As a translator, Rähesoo devoted himself to translating Anglo-American modernist-avant-garde prose of the first half of the twentieth century into Estonian, in addition to which he provided copiously researched introductions, which cast light on the wider position of the authors and works in their culture, in both the historical and the typological-aesthetic context. James Joyce’s Dubliners (1969) was the first translation into Estonian of the Anglo-Irish modern classic author. Thereafter the translation of William Faulkner became one of Rähesoo’s life’s works: As I Lay Dying (1971), Light in August (1987), Go Down, Moses (1995) and Faulkner’s short prose. Of his later translations the most important are a selection of Tennessee Williams’ plays (1976) and Joyce’s Portrait of the Artist as a Young Man (2003).
In 1991 he received the Aleksander Kurtna Translation Award and in 2003 the Literature Endowment Annual Award for translating James Joyce.
Jaak Rähesoo also cultivated the essay genre and in 1996 he won the Literature Endowment Annual Essay Award for his article collection Hecuba pärast (‘After Hecuba’, which appeared as the third volume in the series ‘History of Estonian Thought’, published by Ilmamaa).

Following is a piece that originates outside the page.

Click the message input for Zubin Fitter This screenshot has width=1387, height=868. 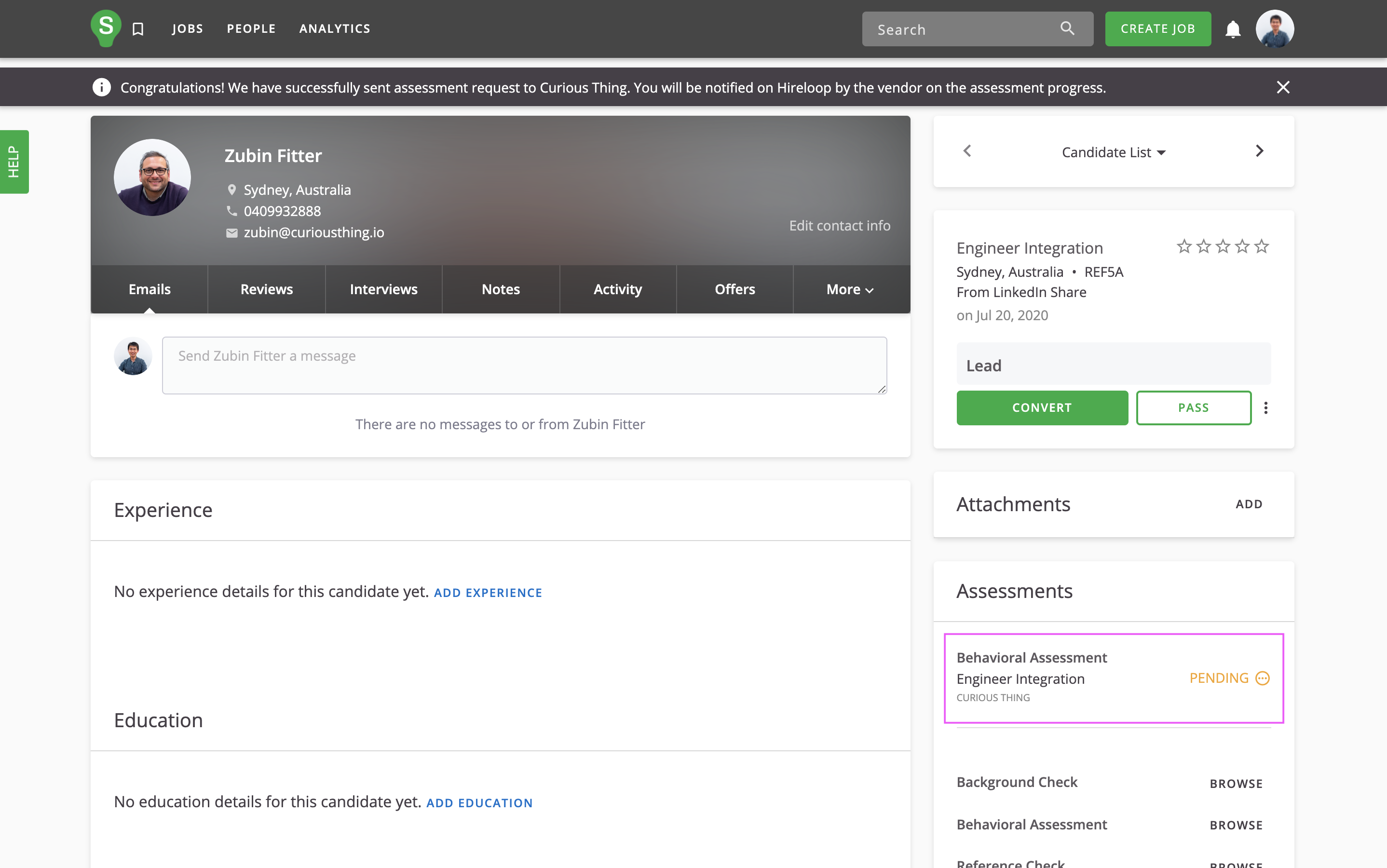[x=524, y=365]
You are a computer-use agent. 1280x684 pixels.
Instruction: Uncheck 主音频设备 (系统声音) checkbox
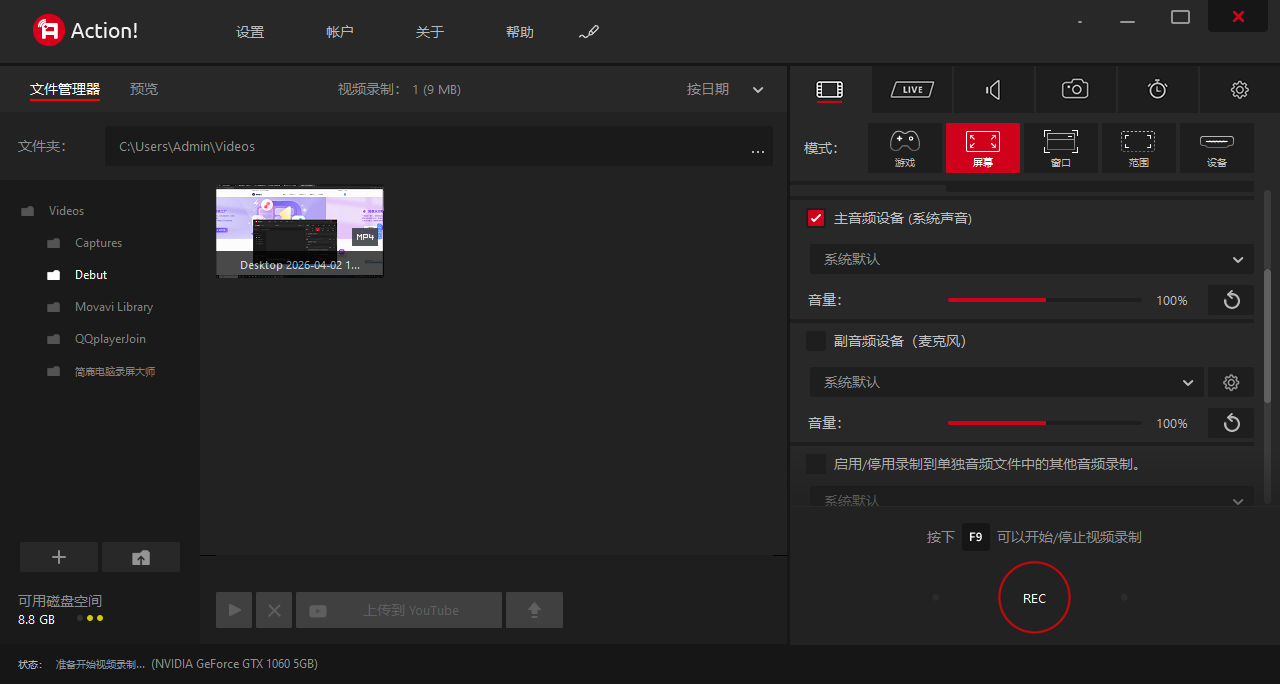tap(816, 218)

Jaak Rähesoo was a prolific theatre critic, being one of the main commentators on the theatre innovation of the nineteen-sixties carried out by Rähesoo’s contemporaries, such as Evald Hermaküla, Jaan Tooming, Paul-Eerik Rummo, Vaino Vahing and Mati Unt.
Rähesoo wrote an extensive monograph surveying the history of Estonian theatre and the contemporary scene in English, Estonian Theatre (1999; revised and extended 2003 and 2008). Since then a first volume of an Estonian-language edition of this work has appeared: Eesti teater I: Ülevaateteos (2011).
S. V. (Translated by C. M.)
Books in Estonian
Essays and monographs
Hecuba pärast: kirjutisi teatrist ja draamast 1969-1994. Tartu: Ilmamaa, 1995, 320 lk. [Sari ‘Eesti mõttelugu’, 3.]
Eesti teater: ülevaateteos. 1. Üldareng; “Vanemuine”, “Estonia”. Tallinn: Eesti Teatriliit, 2011, 830 lk.